Well, that’s an easy question: if you’ve worked sixteen hour days for the last forty years and you’re just six months away from curing cancer completely and you know you’re going to get the Nobel and be fabulously wealthy etc. etc. and an alien shows up and offers you a cure for cancer on a plate, you take it, because a lot of people will die in six months. This isn’t even different to how the world currently is—if I invented a cure for cancer it would be detrimental to all those others who were trying to (and who only cared about getting there first) - what difference does it make if an FAI helps me? I mean, if someone really wants to murder me but I don’t want them to and they are stopped by the police, that’s clearly an example of the government taking the side of my utility function over the murderer’s. But so what? The murderer was in the wrong.
Anyway, have you read Eliezer’s paper on CEV? I’m not sure that I agree with him, but he does deal with the problem you bring up.
More friendly to you. Yes.
Not necessarily friendly in the sense of being friendly to everyone as we all have differing utility functions, sometimes radically differing.
But I dispute the position that “if an AI doesn’t care about humans in the way we want them to, it almost certainly takes us apart and uses the resources to create whatever it does care about”.
Consider: A totally unfriendly AI whose main goal is explicitly the extinction of humanity then turning itself off. For us that’s an unfriendly AI.
One, however that doesn’t kill any of us but basically leaves us alone is defined by those of you who define “friendly AI” to be “kind to us”/”doing what we all want”/”maximizing our utility functions” etc is not unfriendly because by definition it doesn’t kill all of us.
Unless unfriendly also includes “won’t kill all of us but ignores us” et cetera.
Am I for example unfriendly to you if I spent my next month’s paycheck on paperclips but did you no harm?
Well, no. If it ignores us I probably wouldn’t call it “unfriendly”—but I don’t really mind if someone else does. It’s certainly not FAI. But an AI does need to have some utility function, otherwise it does nothing (and isn’t, in truth, intelligent at all), and will only ignore humanity if it’s explicitly programmed to. This ought to be as difficult an engineering problem as FAI—hence why I said it “almost certainly takes us apart”. You can’t get there by failing at FAI, except by being extremely lucky, and why would you want to go there on purpose?
Yes, it would be a really bad idea to have a superintelligence optimise the world for just one person’s utility function.
“But an AI does need to have some utility function”
What if the “optimization of the utility function” is bounded like my own personal predilection with spending my paycheck on paperclips one time only and then stopping?
Is it sentient if it sits in a corner and thinks to itself, running simulations but won’t talk to you unless you offer it a trade e.g. of some paperclips?
Is it possible that we’re conflating “friendly” with “useful but NOT unfriendly” and we’re struggling with defining what “useful” means?
If it likes sitting in a corner and thinking to itself, and doesn’t care about anything else, it is very likely to turn everything around it (including us) into computronium so that it can think to itself better.

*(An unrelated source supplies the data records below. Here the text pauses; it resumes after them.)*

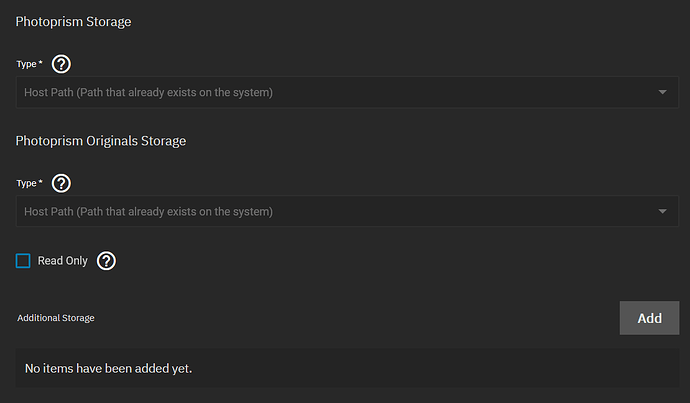Viewport: 690px width, 403px height.
Task: Click the Type label under Photoprism Storage
Action: [26, 64]
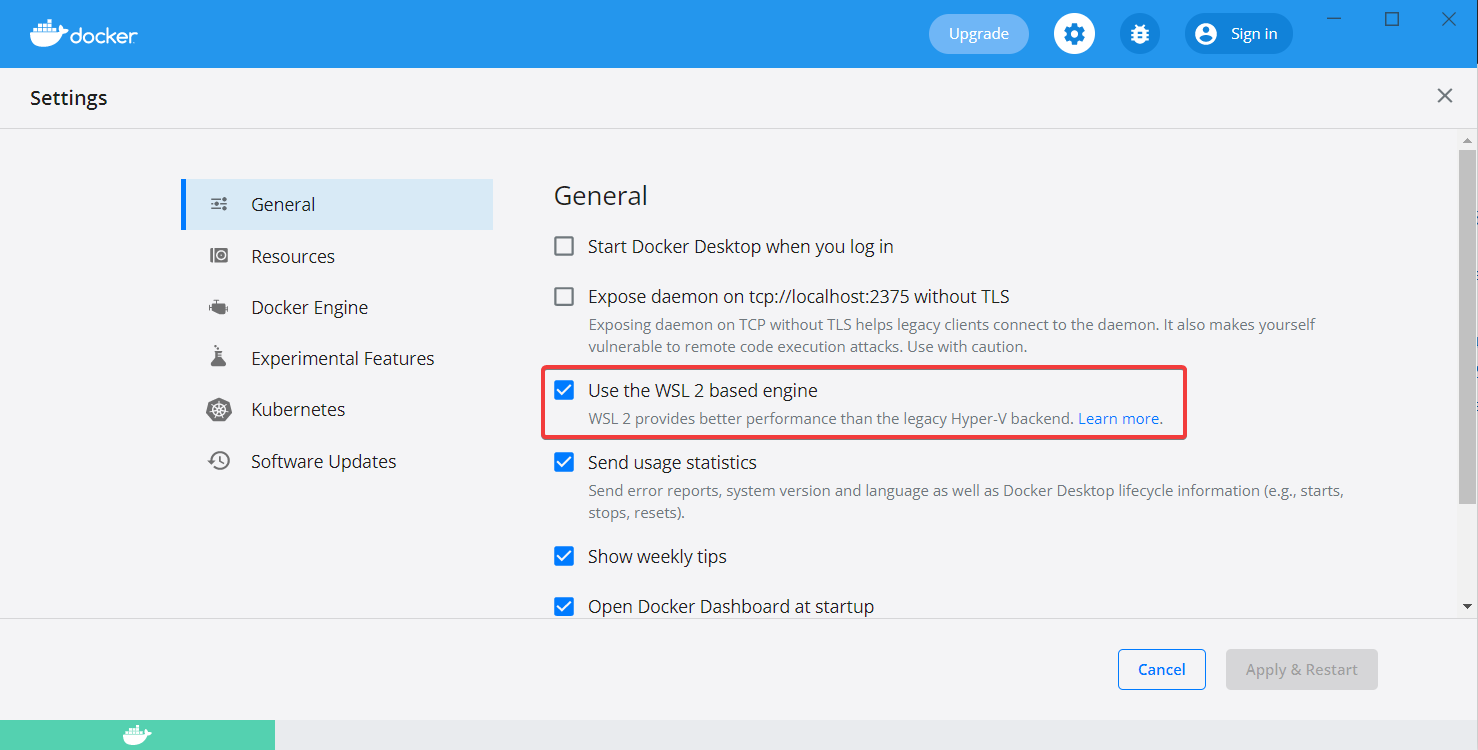Click the whale icon in the status bar
Screen dimensions: 1478x750
[x=137, y=734]
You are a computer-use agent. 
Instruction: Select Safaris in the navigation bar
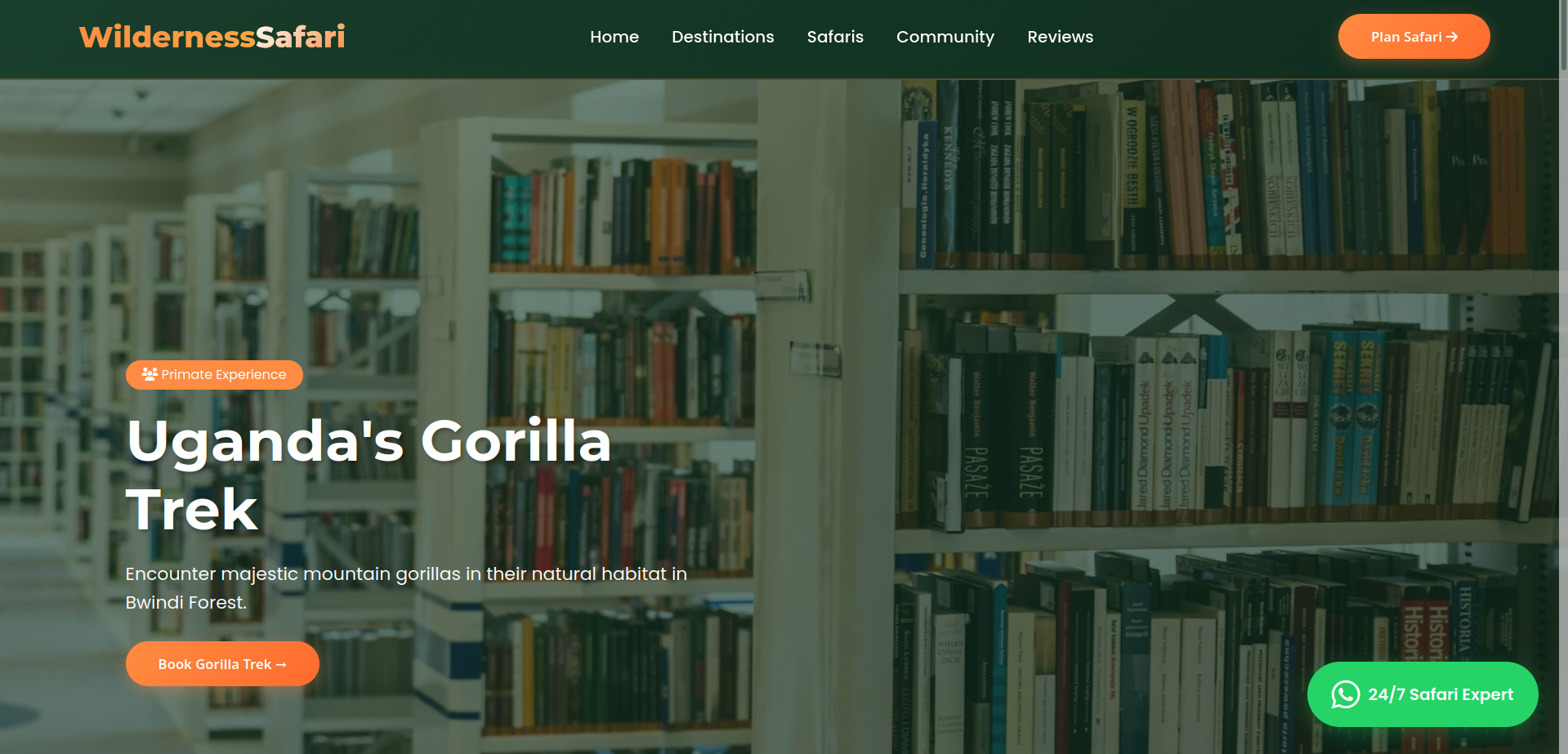835,37
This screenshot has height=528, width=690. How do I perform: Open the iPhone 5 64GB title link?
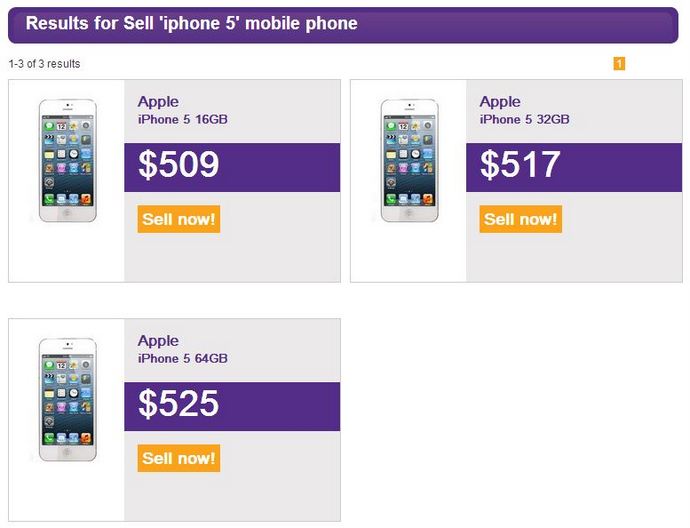pyautogui.click(x=183, y=358)
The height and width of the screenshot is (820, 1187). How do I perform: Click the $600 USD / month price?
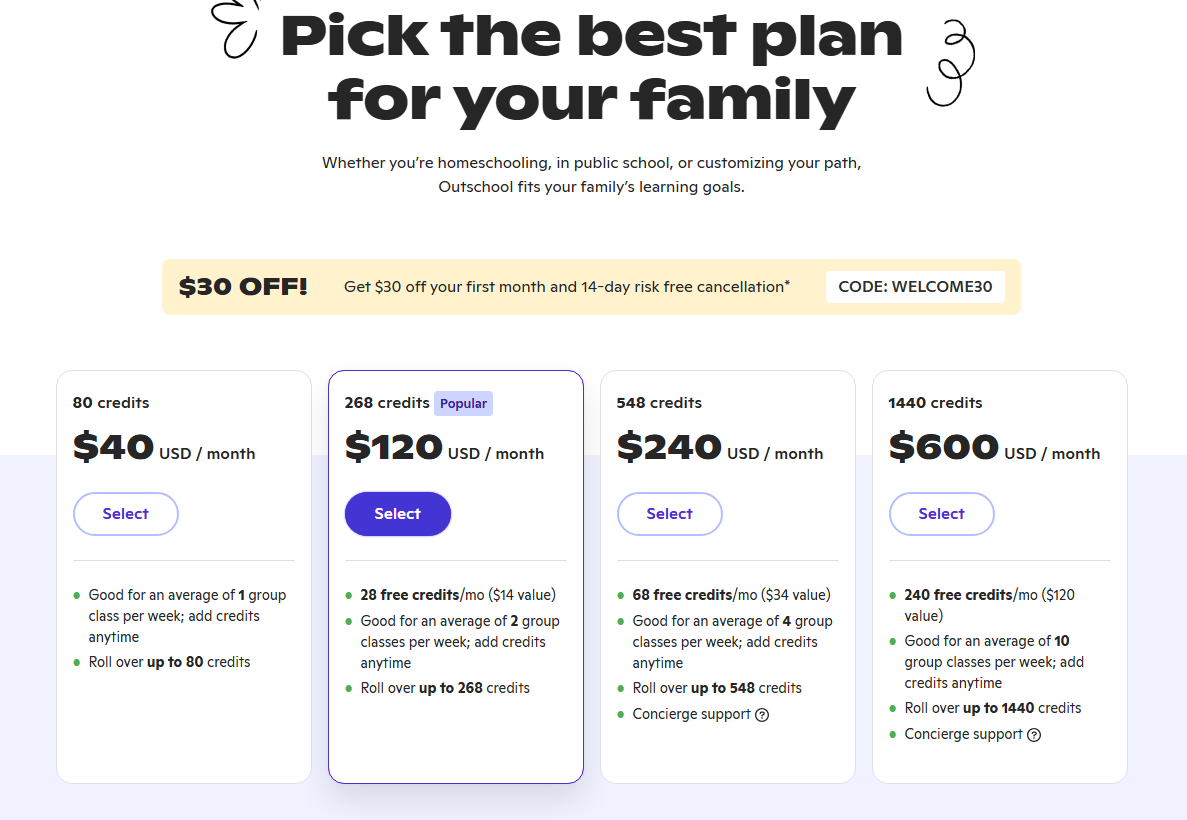[x=994, y=448]
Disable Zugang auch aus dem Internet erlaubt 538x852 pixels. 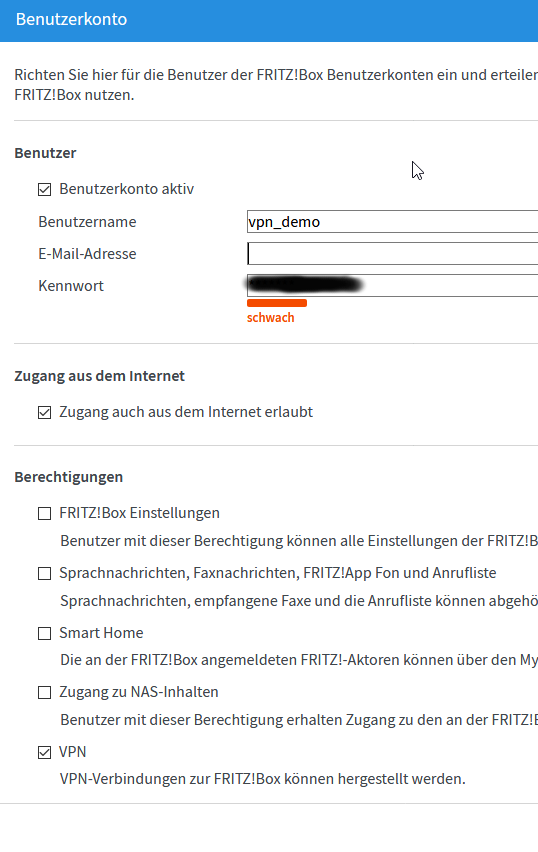coord(45,412)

If you put a threshold on it to prevent it from doing stuff like that, that’s a little better, but not much. If it has a utility function that says “Think to yourself about stuff, but do not mess up the lives of humans in doing so”, then what you have now is an AI that is motivated to find loopholes in (the implementation of) that second clause, because anything that can get an increased fulfilment of the first clause will give it a higher utility score overall.
You can get more and more precise than that and cover more known failure modes with their own individual rules, but if it’s very intelligent or powerful it’s tough to predict what terrible nasty stuff might still be in the intersection of all the limiting conditions we create. Hidden complexity of wishes and all that jazz.